[Stored records]
########
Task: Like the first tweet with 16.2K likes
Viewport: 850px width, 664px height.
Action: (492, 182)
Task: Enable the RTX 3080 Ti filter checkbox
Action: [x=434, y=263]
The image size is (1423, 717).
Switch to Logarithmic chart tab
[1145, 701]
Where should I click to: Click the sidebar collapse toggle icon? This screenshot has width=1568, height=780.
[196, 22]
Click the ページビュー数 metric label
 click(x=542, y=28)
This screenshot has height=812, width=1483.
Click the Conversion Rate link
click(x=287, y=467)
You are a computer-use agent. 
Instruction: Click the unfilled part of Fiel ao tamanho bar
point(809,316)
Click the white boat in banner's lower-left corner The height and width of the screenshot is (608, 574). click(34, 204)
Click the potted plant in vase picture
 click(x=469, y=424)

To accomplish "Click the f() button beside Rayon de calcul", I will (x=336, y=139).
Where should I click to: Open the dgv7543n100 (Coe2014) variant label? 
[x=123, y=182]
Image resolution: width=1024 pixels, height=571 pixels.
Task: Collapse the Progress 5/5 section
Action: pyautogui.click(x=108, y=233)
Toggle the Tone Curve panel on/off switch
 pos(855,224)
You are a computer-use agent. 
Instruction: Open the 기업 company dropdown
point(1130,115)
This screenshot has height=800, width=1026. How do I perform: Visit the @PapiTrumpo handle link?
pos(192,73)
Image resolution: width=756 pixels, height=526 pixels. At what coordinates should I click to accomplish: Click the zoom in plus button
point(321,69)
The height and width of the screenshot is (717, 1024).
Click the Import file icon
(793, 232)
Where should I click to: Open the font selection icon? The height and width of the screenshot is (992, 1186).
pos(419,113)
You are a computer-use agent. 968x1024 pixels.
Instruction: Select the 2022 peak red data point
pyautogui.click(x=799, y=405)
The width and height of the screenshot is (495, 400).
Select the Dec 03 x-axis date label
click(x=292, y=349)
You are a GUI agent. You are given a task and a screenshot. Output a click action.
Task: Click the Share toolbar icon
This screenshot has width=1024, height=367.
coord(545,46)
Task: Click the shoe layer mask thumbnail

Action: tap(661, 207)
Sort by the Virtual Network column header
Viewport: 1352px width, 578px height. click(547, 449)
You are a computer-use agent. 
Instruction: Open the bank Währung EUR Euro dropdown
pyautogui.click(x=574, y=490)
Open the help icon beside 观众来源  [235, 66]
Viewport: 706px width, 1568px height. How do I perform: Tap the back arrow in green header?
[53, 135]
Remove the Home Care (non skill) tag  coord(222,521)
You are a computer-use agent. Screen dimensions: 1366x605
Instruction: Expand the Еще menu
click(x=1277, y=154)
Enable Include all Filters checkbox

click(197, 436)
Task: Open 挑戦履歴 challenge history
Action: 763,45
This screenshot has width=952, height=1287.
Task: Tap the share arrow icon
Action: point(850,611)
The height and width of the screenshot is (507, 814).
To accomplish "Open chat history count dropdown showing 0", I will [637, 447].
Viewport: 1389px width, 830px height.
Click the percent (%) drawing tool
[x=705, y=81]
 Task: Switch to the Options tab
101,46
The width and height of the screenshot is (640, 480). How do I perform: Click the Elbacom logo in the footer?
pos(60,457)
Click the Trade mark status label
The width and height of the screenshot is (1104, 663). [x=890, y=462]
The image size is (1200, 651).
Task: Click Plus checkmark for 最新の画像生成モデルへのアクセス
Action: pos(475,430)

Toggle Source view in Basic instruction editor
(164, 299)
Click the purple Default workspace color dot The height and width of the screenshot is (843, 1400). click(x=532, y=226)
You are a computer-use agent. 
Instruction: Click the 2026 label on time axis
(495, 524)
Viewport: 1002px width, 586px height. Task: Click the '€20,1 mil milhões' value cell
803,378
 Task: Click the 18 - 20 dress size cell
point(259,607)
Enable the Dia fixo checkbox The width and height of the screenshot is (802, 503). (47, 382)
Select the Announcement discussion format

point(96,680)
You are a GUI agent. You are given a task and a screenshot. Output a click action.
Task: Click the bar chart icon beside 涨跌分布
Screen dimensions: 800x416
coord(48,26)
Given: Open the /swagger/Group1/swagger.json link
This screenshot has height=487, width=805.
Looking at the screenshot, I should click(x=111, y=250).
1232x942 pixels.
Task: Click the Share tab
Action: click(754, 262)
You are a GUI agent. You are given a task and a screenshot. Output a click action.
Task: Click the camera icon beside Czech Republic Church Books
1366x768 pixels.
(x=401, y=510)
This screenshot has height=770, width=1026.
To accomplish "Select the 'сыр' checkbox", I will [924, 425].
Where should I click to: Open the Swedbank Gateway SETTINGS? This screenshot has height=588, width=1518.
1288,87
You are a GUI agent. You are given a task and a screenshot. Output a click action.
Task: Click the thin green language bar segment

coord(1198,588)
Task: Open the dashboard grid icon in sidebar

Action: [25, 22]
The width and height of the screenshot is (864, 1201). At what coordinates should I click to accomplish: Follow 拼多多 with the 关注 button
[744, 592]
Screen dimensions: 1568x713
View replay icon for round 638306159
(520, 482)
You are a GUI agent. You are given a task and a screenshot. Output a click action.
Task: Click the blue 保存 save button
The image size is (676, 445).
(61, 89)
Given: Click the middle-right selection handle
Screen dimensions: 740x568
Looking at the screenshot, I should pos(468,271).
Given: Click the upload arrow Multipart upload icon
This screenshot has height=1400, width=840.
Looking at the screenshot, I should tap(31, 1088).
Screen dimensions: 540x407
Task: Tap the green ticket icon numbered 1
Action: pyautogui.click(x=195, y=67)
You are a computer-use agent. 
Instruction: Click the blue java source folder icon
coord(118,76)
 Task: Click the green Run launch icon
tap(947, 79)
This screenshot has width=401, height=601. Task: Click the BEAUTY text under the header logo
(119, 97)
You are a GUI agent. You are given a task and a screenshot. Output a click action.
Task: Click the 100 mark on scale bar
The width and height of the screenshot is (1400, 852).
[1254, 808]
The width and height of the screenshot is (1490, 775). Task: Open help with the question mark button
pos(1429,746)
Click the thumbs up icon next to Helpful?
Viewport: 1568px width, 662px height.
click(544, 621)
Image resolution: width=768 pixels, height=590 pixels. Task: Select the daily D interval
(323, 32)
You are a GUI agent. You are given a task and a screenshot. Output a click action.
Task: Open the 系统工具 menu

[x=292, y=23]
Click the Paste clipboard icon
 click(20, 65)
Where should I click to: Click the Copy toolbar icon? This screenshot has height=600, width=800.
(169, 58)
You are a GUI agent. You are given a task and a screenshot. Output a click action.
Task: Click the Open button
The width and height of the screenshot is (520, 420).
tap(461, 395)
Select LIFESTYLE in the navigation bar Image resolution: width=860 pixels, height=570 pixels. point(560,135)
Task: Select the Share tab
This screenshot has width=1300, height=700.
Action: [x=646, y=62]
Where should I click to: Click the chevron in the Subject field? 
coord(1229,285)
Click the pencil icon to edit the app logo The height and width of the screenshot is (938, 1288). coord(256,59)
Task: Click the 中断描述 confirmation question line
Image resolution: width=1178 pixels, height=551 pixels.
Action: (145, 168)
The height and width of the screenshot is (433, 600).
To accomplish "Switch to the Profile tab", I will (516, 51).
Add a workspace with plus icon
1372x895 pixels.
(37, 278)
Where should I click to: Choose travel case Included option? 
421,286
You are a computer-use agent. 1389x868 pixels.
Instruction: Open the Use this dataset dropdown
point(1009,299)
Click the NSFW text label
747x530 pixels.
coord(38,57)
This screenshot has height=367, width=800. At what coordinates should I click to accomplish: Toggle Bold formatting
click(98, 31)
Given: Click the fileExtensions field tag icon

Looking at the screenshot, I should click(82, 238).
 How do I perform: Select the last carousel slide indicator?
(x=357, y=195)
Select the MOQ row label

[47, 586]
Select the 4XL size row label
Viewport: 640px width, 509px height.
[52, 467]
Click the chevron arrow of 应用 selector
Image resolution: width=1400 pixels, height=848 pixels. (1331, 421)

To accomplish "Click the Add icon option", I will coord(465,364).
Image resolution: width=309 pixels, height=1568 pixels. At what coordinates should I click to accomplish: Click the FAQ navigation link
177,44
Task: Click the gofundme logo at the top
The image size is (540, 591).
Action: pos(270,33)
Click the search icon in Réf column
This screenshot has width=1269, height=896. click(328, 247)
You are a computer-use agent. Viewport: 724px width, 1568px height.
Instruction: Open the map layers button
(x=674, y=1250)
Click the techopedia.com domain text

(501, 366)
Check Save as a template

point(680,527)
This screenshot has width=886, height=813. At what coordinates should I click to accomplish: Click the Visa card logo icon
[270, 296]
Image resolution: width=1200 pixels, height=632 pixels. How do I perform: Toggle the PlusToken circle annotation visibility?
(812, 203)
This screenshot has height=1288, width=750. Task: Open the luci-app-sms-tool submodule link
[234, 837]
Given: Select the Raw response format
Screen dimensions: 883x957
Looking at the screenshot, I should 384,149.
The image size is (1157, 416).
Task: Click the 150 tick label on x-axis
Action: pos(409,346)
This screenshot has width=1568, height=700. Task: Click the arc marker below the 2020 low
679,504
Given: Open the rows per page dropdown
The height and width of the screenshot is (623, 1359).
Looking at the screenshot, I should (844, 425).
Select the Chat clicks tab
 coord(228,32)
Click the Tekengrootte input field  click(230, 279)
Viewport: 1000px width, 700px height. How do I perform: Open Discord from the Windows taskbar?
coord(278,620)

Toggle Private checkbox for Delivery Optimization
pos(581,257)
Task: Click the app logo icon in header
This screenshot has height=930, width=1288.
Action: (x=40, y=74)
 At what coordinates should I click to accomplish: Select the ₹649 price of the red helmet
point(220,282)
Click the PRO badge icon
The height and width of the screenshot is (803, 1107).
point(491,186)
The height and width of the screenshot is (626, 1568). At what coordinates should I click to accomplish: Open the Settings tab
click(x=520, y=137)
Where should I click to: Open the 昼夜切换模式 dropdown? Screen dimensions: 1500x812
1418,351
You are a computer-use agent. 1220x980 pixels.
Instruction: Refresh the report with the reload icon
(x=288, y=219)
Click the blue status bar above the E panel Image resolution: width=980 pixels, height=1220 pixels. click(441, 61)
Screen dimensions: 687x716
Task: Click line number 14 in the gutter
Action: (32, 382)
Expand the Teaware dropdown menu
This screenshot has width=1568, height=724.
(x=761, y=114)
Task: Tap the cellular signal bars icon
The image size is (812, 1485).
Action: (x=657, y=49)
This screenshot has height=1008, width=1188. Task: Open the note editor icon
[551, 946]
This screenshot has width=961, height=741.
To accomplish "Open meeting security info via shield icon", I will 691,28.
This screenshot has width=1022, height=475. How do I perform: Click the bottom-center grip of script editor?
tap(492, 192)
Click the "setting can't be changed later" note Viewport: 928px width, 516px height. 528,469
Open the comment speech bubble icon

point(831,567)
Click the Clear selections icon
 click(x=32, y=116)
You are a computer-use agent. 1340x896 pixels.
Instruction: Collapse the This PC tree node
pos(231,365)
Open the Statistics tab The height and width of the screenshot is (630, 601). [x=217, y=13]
########
Problem requirements: Copy out every line in the records where the word "beside" is found.

Result:
To accomplish "Click the f() button beside Rayon de calcul", I will (x=336, y=139).
Open the help icon beside 观众来源  [235, 66]
Task: Click the bar chart icon beside 涨跌分布
Task: Click the camera icon beside Czech Republic Church Books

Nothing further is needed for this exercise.